◆ The tasks:
- A) According to the SolCard FAQ, which tier is the only one that offers Apple Pay and Google Pay?
- B) Using the SolCard FAQ, explain why users are told they will need to track their activity manually.

Is SolCard open to new applications right now?

Yes. SolCard is open and not waitlist-only. The live product is currently virtual-only.

Where is SolCard available, and who is blocked?

SolCard is available in many markets but excludes the United States, Cuba, North Korea, Egypt, Iran, Myanmar, Nigeria, Russia, South Africa, Syria, Ukraine, Venezuela, Belarus, and Hong Kong. There is no partial U.S. coverage.

Is SolCard virtual-only, and does it work with Apple Pay or Google Pay?

The live product is virtual-only. Apple Pay and Google Pay are available on Full Access only. If mobile wallet support is a requirement, Full Access is the only tier that delivers it.

What fees matter most before using SolCard?

The biggest is the 5% top-up fee on the standard card. Beyond that, the card adds a $0.30 purchase fee, a 2% foreign transaction fee, a $1 withdrawal fee, a 2% refund-to-card fee, and a $0.15 fee on purchases under $10. The card only looks cost-efficient when you can stay on the 0% Full Access top-up path.

Does SolCard offer cashback or rewards?

No cashback or rewards program is publicly published. If you are choosing primarily for yield, this is the wrong card.

Which assets and networks can fund SolCard?

SolCard supports USDT and USDC on Solana, Ethereum, Polygon, BSC, HyperEVM, Arbitrum, Optimism, Avalanche, and Base. It also supports SOL, SOLC, and JITO on Solana. The asset menu is broad, but fee outcome still depends on whether you use the standard card or Full Access.

What tax forms, statements, or refund support does SolCard provide?

Tax forms, statement exports, and formal reporting tools are not available. User complaints have centered on refunds, frozen balances, and slow support responses. You will need to track activity manually.

Is SolCard worth it, and who should skip it?

SolCard makes sense for controlled virtual crypto spending when you can fund through Full Access and avoid the 5% top-up fee. Skip it if you want ATM access, published rewards, clearer issuer disclosure, or a card that works as an everyday primary. It is a narrow-use prepaid card, not a broad best-buy.

◆ Provided data:
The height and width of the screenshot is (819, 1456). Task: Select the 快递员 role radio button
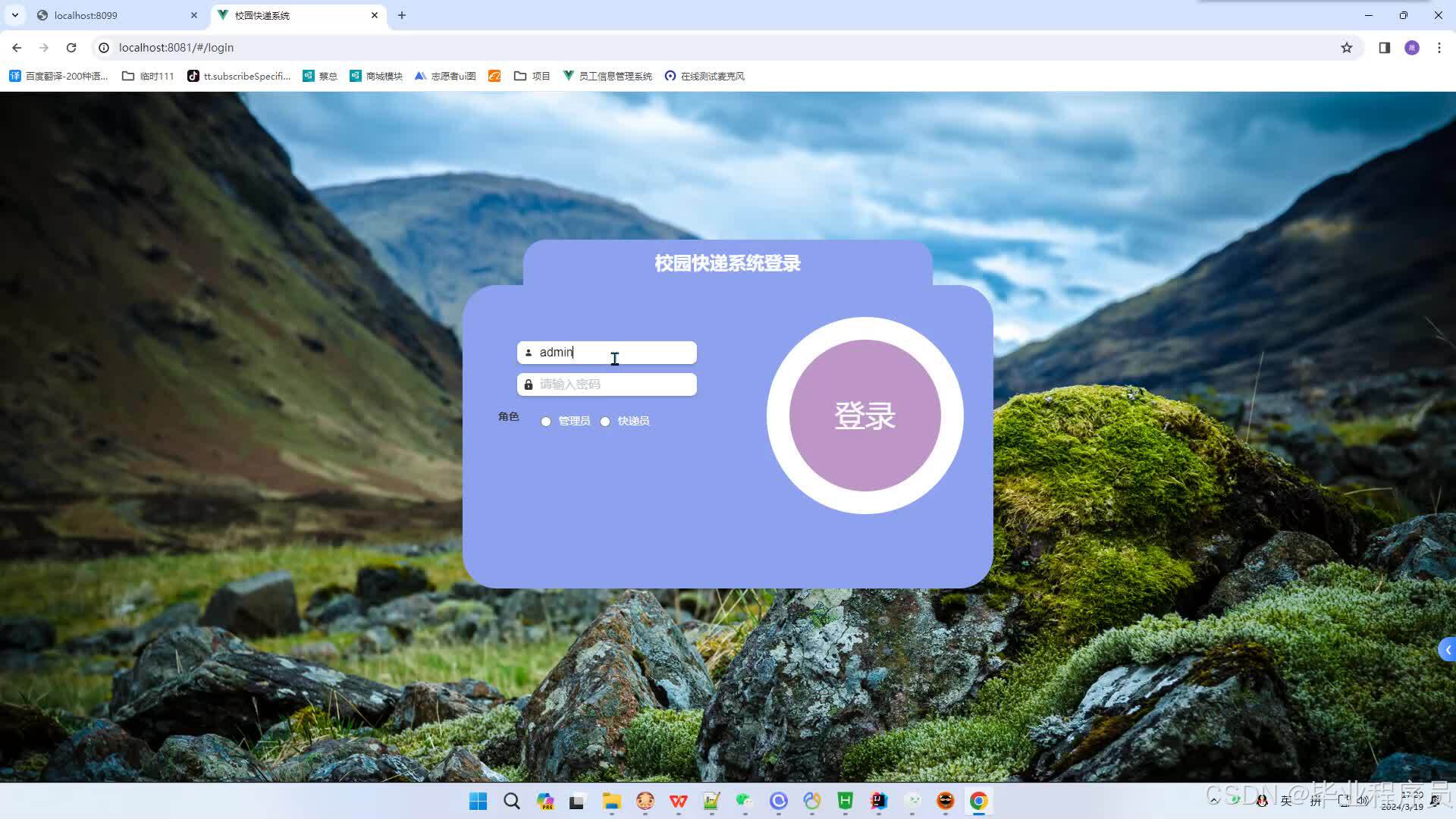coord(605,421)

◆ Task-by-task solutions:
- A) Full Access.

- B) Users must track their activity manually because SolCard does not provide tax forms, statement exports, or formal reporting tools.